Important Note: Model Size Matters!

When pulling/configuring the models, note that the deepseek-r1-70b model is the one that stacks up best against openai and others. Without lots of VRAM or specialized hardware, it might be slow to run locally, albeit powerful. As you can see, the 32b model also stacks up relatively well, for something you can run for free.

chart showing model comparisons between openai and deepseek models

If you find you need 70b and your hardware is too slow, consider together or other hosted platforms that support deepseek’s model.

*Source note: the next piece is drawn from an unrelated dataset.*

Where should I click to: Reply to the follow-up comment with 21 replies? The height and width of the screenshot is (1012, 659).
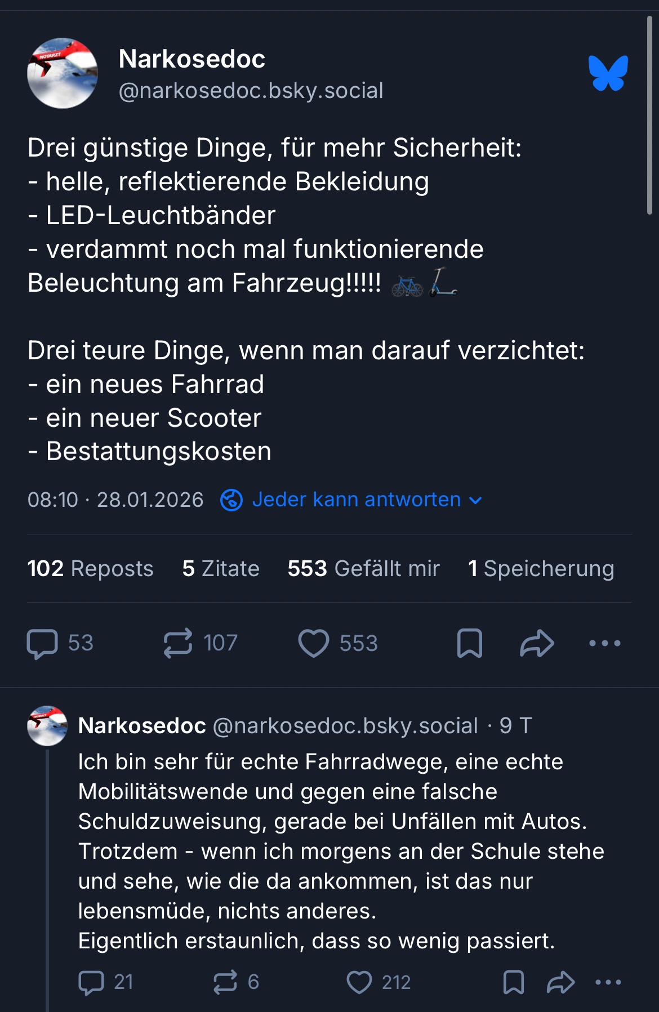pyautogui.click(x=91, y=983)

Performance Considerations

When running models locally, consider:

GPU Memory Requirements:
- DeepSeek-R1 7B: ~8GB VRAM
- DeepSeek-R1 13B: ~14GB VRAM
- Use quantized versions for lower memory usage
CPU-Only Operation:
- Possible but significantly slower
- Consider cloud options if local GPU isn’t available
Cloud Tradeoffs:
- Together/Cohere: Higher latency but no hardware requirements
- Local: Lower latency but needs capable hardware

Conclusion

Whether you choose to run DeepSeek-R1 locally or in the cloud, OpenWebUI provides a consistent interface across all providers. For development work, I recommend starting with Ollama for its simplicity, then moving to Together or Cohere if you need more compute power than your local machine can provide.

Remember to monitor your API usage when using cloud providers, as costs can add up quickly during heavy development sessions. Local setups, while requiring more powerful hardware, can be more cost-effective for long-term use.